RECORDS SHOWN START

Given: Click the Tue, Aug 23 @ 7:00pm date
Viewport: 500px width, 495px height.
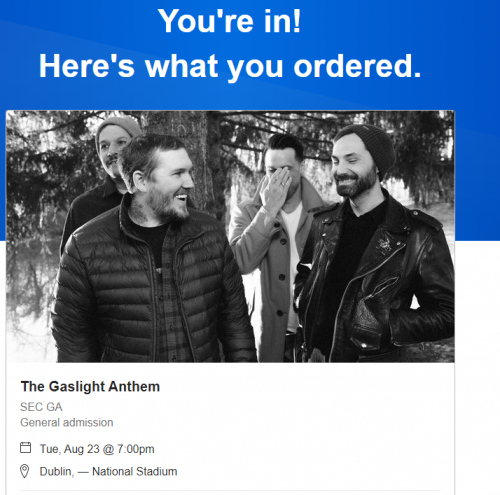Looking at the screenshot, I should pyautogui.click(x=97, y=449).
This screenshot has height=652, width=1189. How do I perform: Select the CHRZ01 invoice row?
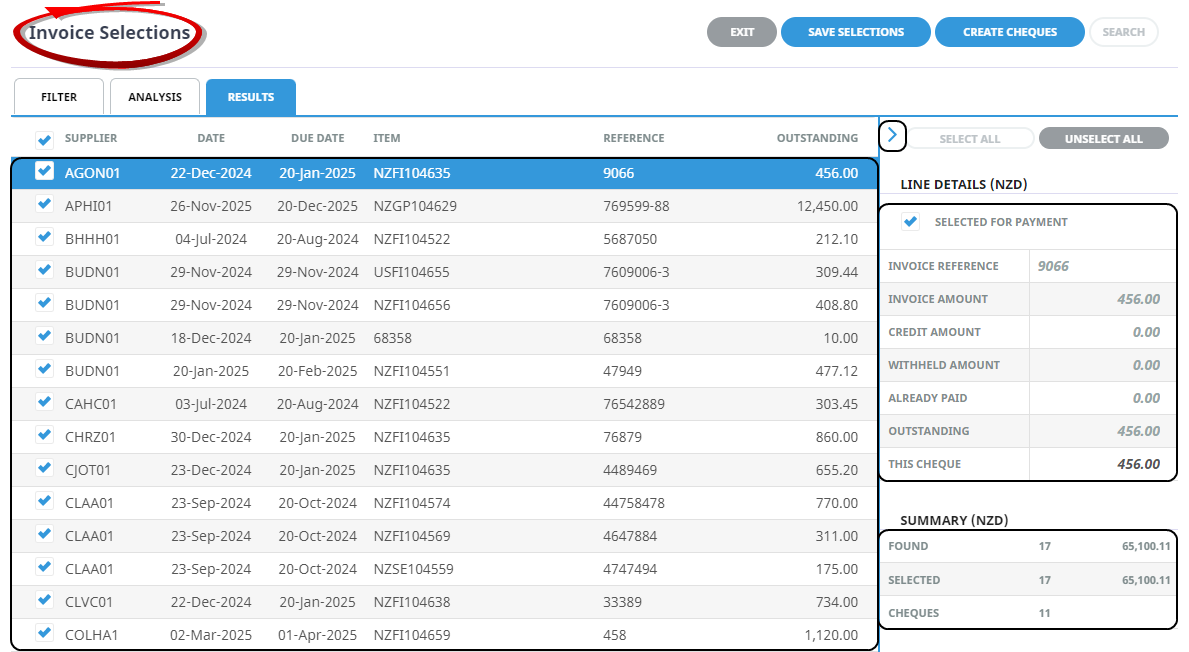click(440, 437)
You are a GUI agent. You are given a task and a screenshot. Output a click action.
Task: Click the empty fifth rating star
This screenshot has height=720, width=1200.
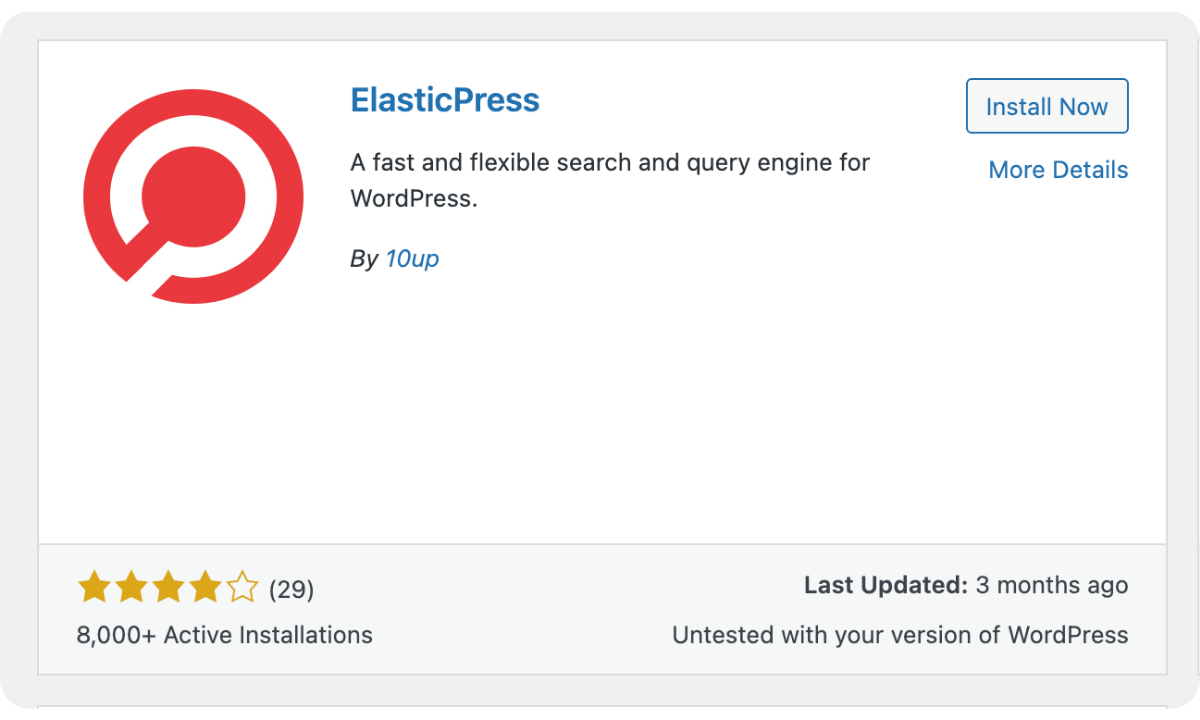pyautogui.click(x=242, y=588)
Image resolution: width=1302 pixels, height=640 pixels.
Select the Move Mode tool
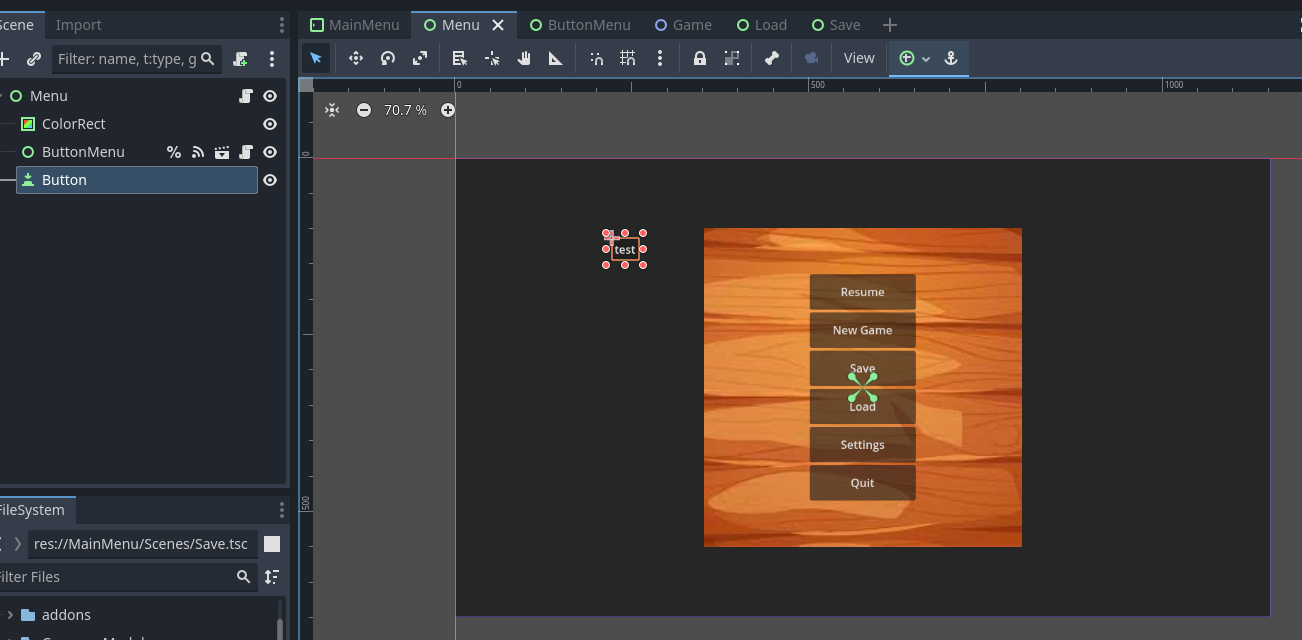click(356, 58)
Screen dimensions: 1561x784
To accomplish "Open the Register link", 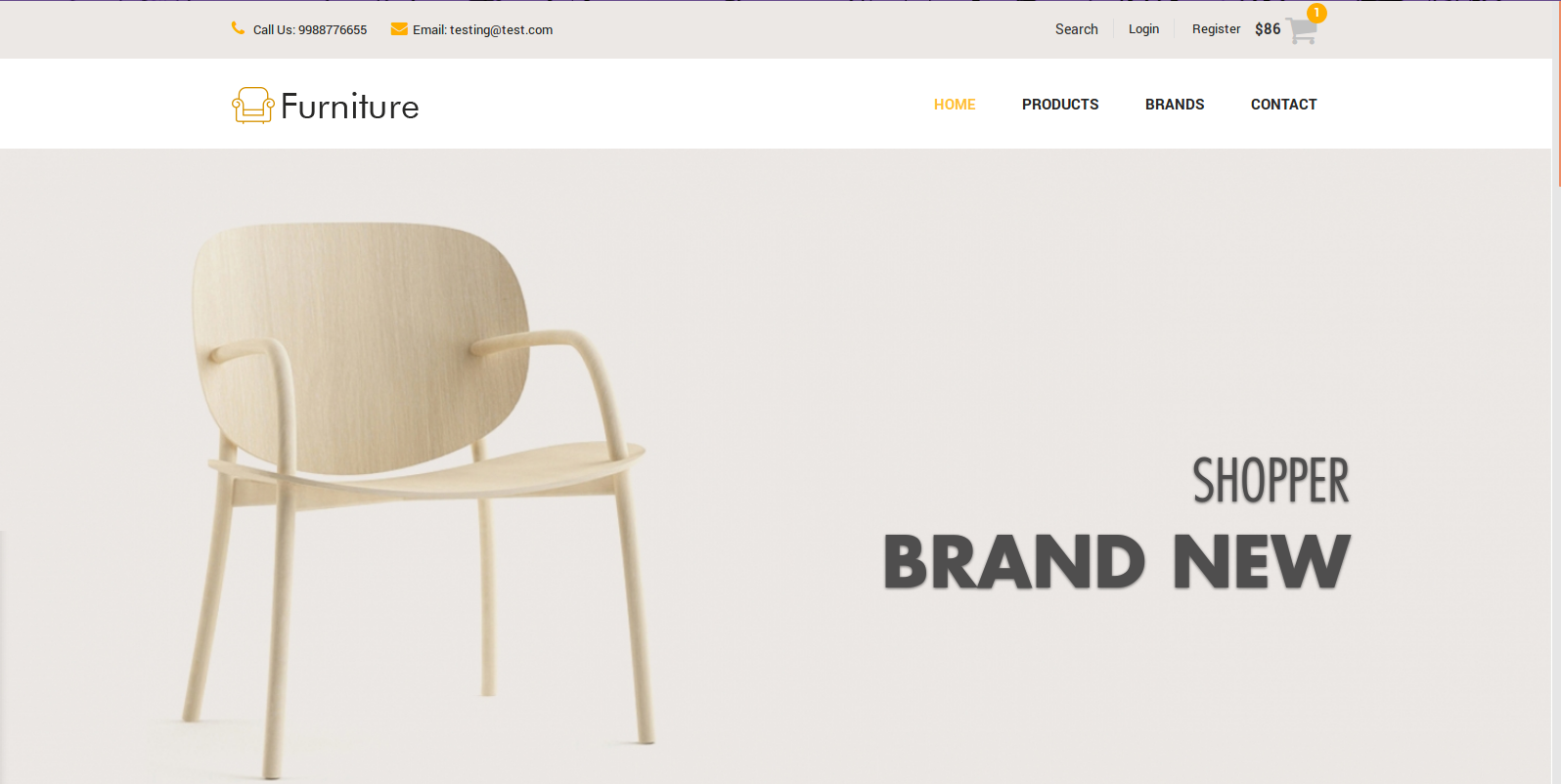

RECORDS SHOWN END

**TASK:** Go to the line that contains "Image resolution: width=1302" and copy exactly from there through the last line of the records above, both included. Omit pictures.

**ANSWER SECTION:**
Image resolution: width=1302 pixels, height=640 pixels.
Select the Move Mode tool
click(356, 58)
Screen dimensions: 1561x784
To accomplish "Open the Register link", 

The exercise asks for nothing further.